[Stored items]
»»
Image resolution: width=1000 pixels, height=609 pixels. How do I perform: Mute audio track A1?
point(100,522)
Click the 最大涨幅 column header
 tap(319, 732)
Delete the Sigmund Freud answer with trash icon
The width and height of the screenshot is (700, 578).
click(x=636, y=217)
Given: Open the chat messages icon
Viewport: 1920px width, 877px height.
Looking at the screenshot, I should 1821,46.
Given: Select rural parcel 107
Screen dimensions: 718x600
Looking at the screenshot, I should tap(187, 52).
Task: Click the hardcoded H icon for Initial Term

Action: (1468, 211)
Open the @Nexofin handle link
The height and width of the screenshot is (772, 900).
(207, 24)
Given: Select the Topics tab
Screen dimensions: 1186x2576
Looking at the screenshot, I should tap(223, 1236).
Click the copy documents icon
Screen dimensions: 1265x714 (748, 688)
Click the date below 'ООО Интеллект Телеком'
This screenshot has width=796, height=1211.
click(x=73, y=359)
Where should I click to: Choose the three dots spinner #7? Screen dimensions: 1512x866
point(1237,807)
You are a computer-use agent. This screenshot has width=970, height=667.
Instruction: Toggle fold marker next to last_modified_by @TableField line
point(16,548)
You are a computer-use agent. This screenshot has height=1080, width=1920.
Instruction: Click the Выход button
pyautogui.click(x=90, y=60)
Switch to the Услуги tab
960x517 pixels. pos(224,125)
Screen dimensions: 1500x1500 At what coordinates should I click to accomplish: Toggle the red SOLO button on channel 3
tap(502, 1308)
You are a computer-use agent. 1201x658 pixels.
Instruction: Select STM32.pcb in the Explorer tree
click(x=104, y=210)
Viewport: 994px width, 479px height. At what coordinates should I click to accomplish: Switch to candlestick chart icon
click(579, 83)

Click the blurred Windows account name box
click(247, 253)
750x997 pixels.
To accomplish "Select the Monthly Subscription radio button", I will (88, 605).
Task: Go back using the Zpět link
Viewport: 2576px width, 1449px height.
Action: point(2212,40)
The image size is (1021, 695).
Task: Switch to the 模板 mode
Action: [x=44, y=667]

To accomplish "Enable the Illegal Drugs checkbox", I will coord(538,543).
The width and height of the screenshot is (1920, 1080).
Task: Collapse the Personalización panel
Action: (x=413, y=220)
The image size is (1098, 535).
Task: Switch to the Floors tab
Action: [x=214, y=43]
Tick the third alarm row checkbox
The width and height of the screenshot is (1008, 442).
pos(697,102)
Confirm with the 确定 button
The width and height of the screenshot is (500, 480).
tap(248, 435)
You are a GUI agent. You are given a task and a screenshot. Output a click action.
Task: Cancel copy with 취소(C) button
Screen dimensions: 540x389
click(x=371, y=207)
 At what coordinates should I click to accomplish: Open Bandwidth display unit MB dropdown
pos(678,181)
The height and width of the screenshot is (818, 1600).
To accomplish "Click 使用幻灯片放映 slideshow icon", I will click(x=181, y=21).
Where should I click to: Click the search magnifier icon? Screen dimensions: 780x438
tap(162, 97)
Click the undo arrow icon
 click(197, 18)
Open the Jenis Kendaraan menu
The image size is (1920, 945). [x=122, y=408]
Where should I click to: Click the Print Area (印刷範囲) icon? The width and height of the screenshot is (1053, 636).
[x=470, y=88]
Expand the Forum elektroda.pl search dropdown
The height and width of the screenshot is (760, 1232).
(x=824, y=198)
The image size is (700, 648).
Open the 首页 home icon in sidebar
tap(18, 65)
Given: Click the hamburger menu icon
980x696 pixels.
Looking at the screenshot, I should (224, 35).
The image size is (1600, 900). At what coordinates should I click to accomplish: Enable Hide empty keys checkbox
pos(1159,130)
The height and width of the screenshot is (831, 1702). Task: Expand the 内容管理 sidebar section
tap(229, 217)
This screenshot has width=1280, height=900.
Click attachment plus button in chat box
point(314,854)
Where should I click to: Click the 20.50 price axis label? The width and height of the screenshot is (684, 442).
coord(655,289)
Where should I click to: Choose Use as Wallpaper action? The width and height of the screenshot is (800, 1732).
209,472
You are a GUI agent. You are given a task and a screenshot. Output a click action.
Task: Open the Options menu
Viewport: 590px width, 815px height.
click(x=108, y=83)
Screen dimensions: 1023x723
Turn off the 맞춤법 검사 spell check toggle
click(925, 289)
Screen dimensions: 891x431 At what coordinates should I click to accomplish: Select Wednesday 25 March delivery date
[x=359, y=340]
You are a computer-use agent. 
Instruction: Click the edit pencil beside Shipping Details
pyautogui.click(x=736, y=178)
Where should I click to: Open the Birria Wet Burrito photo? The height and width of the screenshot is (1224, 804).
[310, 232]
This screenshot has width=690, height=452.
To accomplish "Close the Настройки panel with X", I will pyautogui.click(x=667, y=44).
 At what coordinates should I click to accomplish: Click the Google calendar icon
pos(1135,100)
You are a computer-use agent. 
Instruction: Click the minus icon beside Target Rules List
««
__WHAT IS EXPECTED__. This calls for repeating all of the records, character for character.

__RESULT FOR THIS EXERCISE__.
Image resolution: width=1000 pixels, height=609 pixels. How do I perform: Mute audio track A1?
point(100,522)
Click the 最大涨幅 column header
 tap(319, 732)
Delete the Sigmund Freud answer with trash icon
The width and height of the screenshot is (700, 578).
click(x=636, y=217)
Given: Open the chat messages icon
Viewport: 1920px width, 877px height.
Looking at the screenshot, I should 1821,46.
Given: Select rural parcel 107
Screen dimensions: 718x600
Looking at the screenshot, I should tap(187, 52).
Task: Click the hardcoded H icon for Initial Term

Action: (1468, 211)
Open the @Nexofin handle link
The height and width of the screenshot is (772, 900).
(207, 24)
Given: Select the Topics tab
Screen dimensions: 1186x2576
Looking at the screenshot, I should tap(223, 1236).
Click the copy documents icon
Screen dimensions: 1265x714 (748, 688)
Click the date below 'ООО Интеллект Телеком'
This screenshot has width=796, height=1211.
click(x=73, y=359)
Where should I click to: Choose the three dots spinner #7? Screen dimensions: 1512x866
point(1237,807)
You are a computer-use agent. This screenshot has width=970, height=667.
Instruction: Toggle fold marker next to last_modified_by @TableField line
point(16,548)
You are a computer-use agent. This screenshot has height=1080, width=1920.
Instruction: Click the Выход button
pyautogui.click(x=90, y=60)
Switch to the Услуги tab
960x517 pixels. pos(224,125)
Screen dimensions: 1500x1500 At what coordinates should I click to accomplish: Toggle the red SOLO button on channel 3
tap(502, 1308)
You are a computer-use agent. 1201x658 pixels.
Instruction: Select STM32.pcb in the Explorer tree
click(x=104, y=210)
Viewport: 994px width, 479px height. At what coordinates should I click to accomplish: Switch to candlestick chart icon
click(579, 83)

Click the blurred Windows account name box
click(247, 253)
750x997 pixels.
To accomplish "Select the Monthly Subscription radio button", I will (88, 605).
Task: Go back using the Zpět link
Viewport: 2576px width, 1449px height.
Action: point(2212,40)
The image size is (1021, 695).
Task: Switch to the 模板 mode
Action: [x=44, y=667]

To accomplish "Enable the Illegal Drugs checkbox", I will coord(538,543).
The width and height of the screenshot is (1920, 1080).
Task: Collapse the Personalización panel
Action: (x=413, y=220)
The image size is (1098, 535).
Task: Switch to the Floors tab
Action: [x=214, y=43]
Tick the third alarm row checkbox
The width and height of the screenshot is (1008, 442).
pos(697,102)
Confirm with the 确定 button
The width and height of the screenshot is (500, 480).
tap(248, 435)
You are a GUI agent. You are given a task and a screenshot. Output a click action.
Task: Cancel copy with 취소(C) button
Screen dimensions: 540x389
click(x=371, y=207)
 At what coordinates should I click to accomplish: Open Bandwidth display unit MB dropdown
pos(678,181)
The height and width of the screenshot is (818, 1600).
To accomplish "Click 使用幻灯片放映 slideshow icon", I will click(x=181, y=21).
Where should I click to: Click the search magnifier icon? Screen dimensions: 780x438
tap(162, 97)
Click the undo arrow icon
 click(197, 18)
Open the Jenis Kendaraan menu
The image size is (1920, 945). [x=122, y=408]
Where should I click to: Click the Print Area (印刷範囲) icon? The width and height of the screenshot is (1053, 636).
[x=470, y=88]
Expand the Forum elektroda.pl search dropdown
The height and width of the screenshot is (760, 1232).
(x=824, y=198)
The image size is (700, 648).
Open the 首页 home icon in sidebar
tap(18, 65)
Given: Click the hamburger menu icon
980x696 pixels.
Looking at the screenshot, I should (224, 35).
The image size is (1600, 900). At what coordinates should I click to accomplish: Enable Hide empty keys checkbox
pos(1159,130)
The height and width of the screenshot is (831, 1702). Task: Expand the 内容管理 sidebar section
tap(229, 217)
This screenshot has width=1280, height=900.
Click attachment plus button in chat box
point(314,854)
Where should I click to: Click the 20.50 price axis label? The width and height of the screenshot is (684, 442).
coord(655,289)
Where should I click to: Choose Use as Wallpaper action? The width and height of the screenshot is (800, 1732).
209,472
You are a GUI agent. You are given a task and a screenshot. Output a click action.
Task: Open the Options menu
Viewport: 590px width, 815px height.
click(x=108, y=83)
Screen dimensions: 1023x723
Turn off the 맞춤법 검사 spell check toggle
click(925, 289)
Screen dimensions: 891x431 At what coordinates should I click to accomplish: Select Wednesday 25 March delivery date
[x=359, y=340]
You are a computer-use agent. 
Instruction: Click the edit pencil beside Shipping Details
pyautogui.click(x=736, y=178)
Where should I click to: Open the Birria Wet Burrito photo? The height and width of the screenshot is (1224, 804).
[310, 232]
This screenshot has width=690, height=452.
To accomplish "Close the Настройки panel with X", I will pyautogui.click(x=667, y=44).
 At what coordinates should I click to accomplish: Click the Google calendar icon
pos(1135,100)
You are a computer-use agent. 
Instruction: Click the minus icon beside Target Rules List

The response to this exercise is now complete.